| WHAT NEEDS TO BE DONE |
Two lines in the data below mark the range: the one with "Where should I click to: Click the TECHNET.AZ" and the one with "Given: Click 'Jak". Return both, along with every line between them, exactly.

| DATA |
________
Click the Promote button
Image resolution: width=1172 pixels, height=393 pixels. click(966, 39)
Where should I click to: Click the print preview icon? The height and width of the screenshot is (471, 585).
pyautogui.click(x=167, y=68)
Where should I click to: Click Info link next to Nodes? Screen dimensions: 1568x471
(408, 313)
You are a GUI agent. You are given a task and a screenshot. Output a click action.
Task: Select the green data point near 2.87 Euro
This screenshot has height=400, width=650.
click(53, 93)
________
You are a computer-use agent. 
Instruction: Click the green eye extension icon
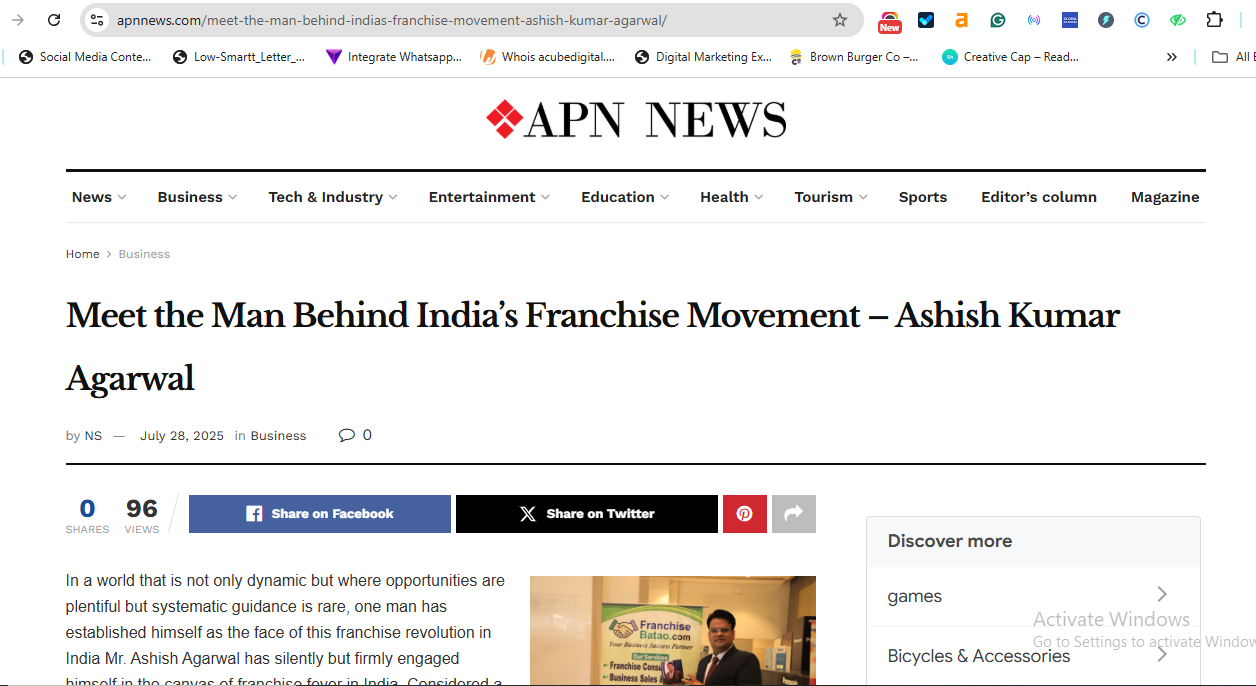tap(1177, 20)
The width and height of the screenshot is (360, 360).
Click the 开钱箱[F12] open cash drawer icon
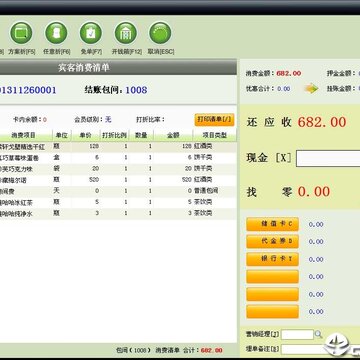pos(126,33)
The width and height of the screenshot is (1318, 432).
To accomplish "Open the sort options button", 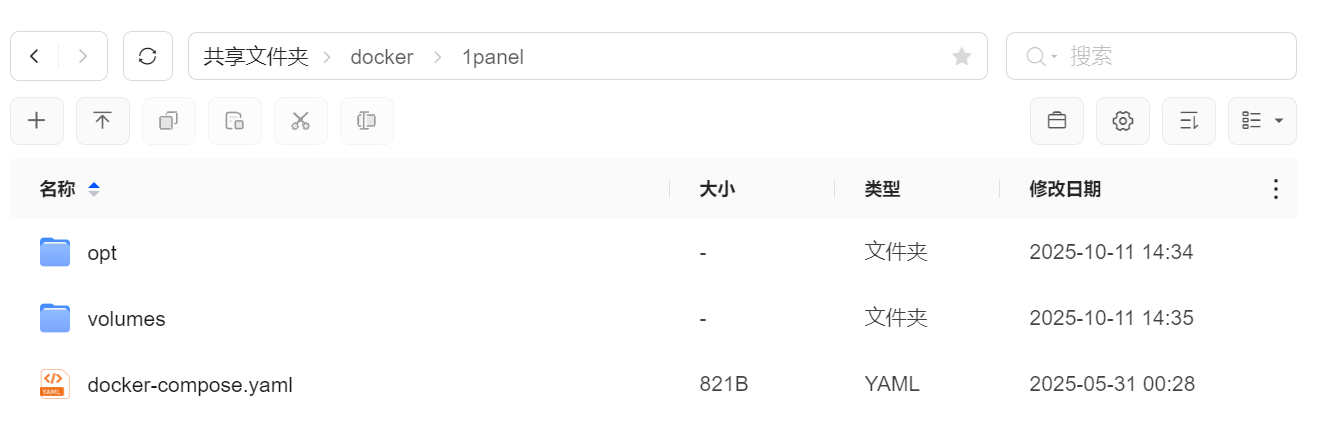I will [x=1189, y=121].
________
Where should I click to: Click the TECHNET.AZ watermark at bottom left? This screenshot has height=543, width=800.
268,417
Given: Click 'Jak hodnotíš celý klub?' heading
________
| TASK RESPONSE |
Where should I click to: Click the TECHNET.AZ watermark at bottom left? This screenshot has height=543, width=800.
268,417
Given: Click 'Jak hodnotíš celý klub?' heading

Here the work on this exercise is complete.